For the following null hypothesis \(H_0\), and alternative hypothesis \(H_1\), with the level of significance \(\alpha=0.05\).

\(H_0:\) the population median of the paired differences is equal to 0 (\(m_d = 0\)).

\(H_1:\) the population median of the paired differences is not equal to 0 (\(m_d \neq 0\), hence the default two-sided).

Because the level of significance is \(\alpha=0.05\), the level of confidence is \(1 - \alpha = 0.95\).

The wilcox.test() function has the default alternative as "two.sided", the default median of paired differences as 0, and the default level of confidence as 0.95, hence, you do not need to specify the "alternative", "mu", and "conf.level" arguments in this case.

wilcox.test(data_x, data_y, paired = TRUE,
            alternative = "two.sided",
            mu = 0, 
            conf.int = TRUE, conf.level = 0.95)

Or:

wilcox.test(data_x, data_y, paired = TRUE,
            conf.int = TRUE)

    Wilcoxon signed rank exact test

data:  data_x and data_y
V = 99, p-value = 0.5798
alternative hypothesis: true location shift is not equal to 0
95 percent confidence interval:
 -0.350  0.735
sample estimates:
(pseudo)median 
         0.225 

The estimate of the median of paired differences, \(\tilde d\), is 0.225,

test statistic, \(V\), is 99,

the p-value, \(p\), is 0.5798,

the 95% confidence interval is [-0.350, 0.735].

Interpretation:

Note that for wilcox.test() in R, the two methods may disagree for some edge cases, as p-value is based on exact distribution or normal distribution, and confidence interval is sometimes based on approximations.

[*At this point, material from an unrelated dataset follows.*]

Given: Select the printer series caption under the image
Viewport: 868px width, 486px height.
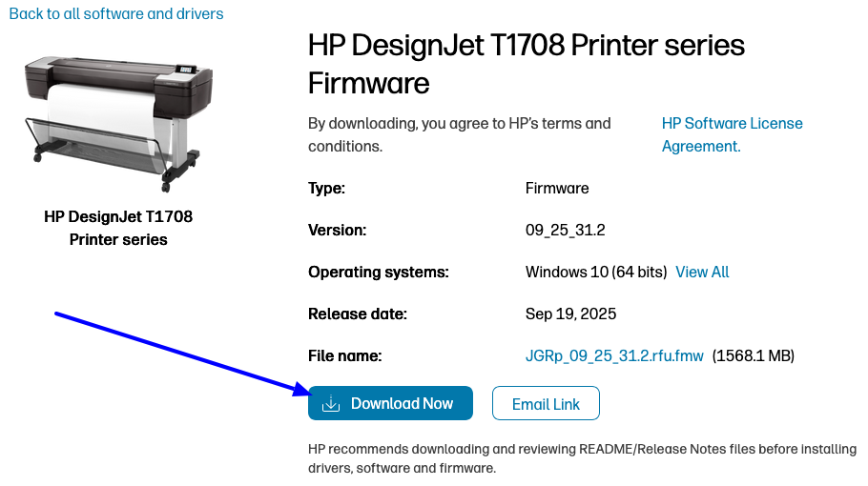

  • P-value: With the p-value (\(p = 0.5798\)) being greater than the level of significance 0.05, we fail to reject the null hypothesis that the population median of the paired differences is equal to 0.

  • Confidence Interval: With the null hypothesis median of paired differences (\(m_d = 0\)) being inside the confidence interval, \([-0.350, 0.735]\), we fail to reject the null hypothesis that the population median of the paired differences is equal to 0.

3 Two-tailed Paired Samples Wilcoxon Signed-Rank Test in R

Using a subset of the nottem data from the "datasets" package with 10 sample rows from 20 rows below:

nottem_data = data.frame(matrix(nottem, ncol = 12, byrow = TRUE))[,1:6]
colnames(nottem_data) = c("Jan", "Feb", "Mar", "Apr", "May", "June")
rownames(nottem_data) = 1920:1939
nottem_data
      Jan  Feb  Mar  Apr  May June
1920 40.6 40.8 44.4 46.7 54.1 58.5
1924 39.3 37.5 38.3 45.5 53.2 57.7
1925 40.0 40.5 40.8 45.1 53.8 59.4
1926 39.2 43.4 43.4 48.9 50.6 56.8
1929 34.8 31.3 41.0 43.9 53.1 56.9
1932 42.4 38.4 40.3 44.6 50.9 57.0
1935 40.0 42.6 43.5 47.1 50.0 60.5
1936 37.3 35.0 44.0 43.9 52.7 58.6
1937 40.8 41.0 38.4 47.4 54.1 58.6
1939 39.4 40.9 42.4 47.8 52.4 58.0

For “Apr” as the x group versus “Jan” as the y group.

For the following null hypothesis \(H_0\), and alternative hypothesis \(H_1\), with the level of significance \(\alpha=0.1\), without continuity correction.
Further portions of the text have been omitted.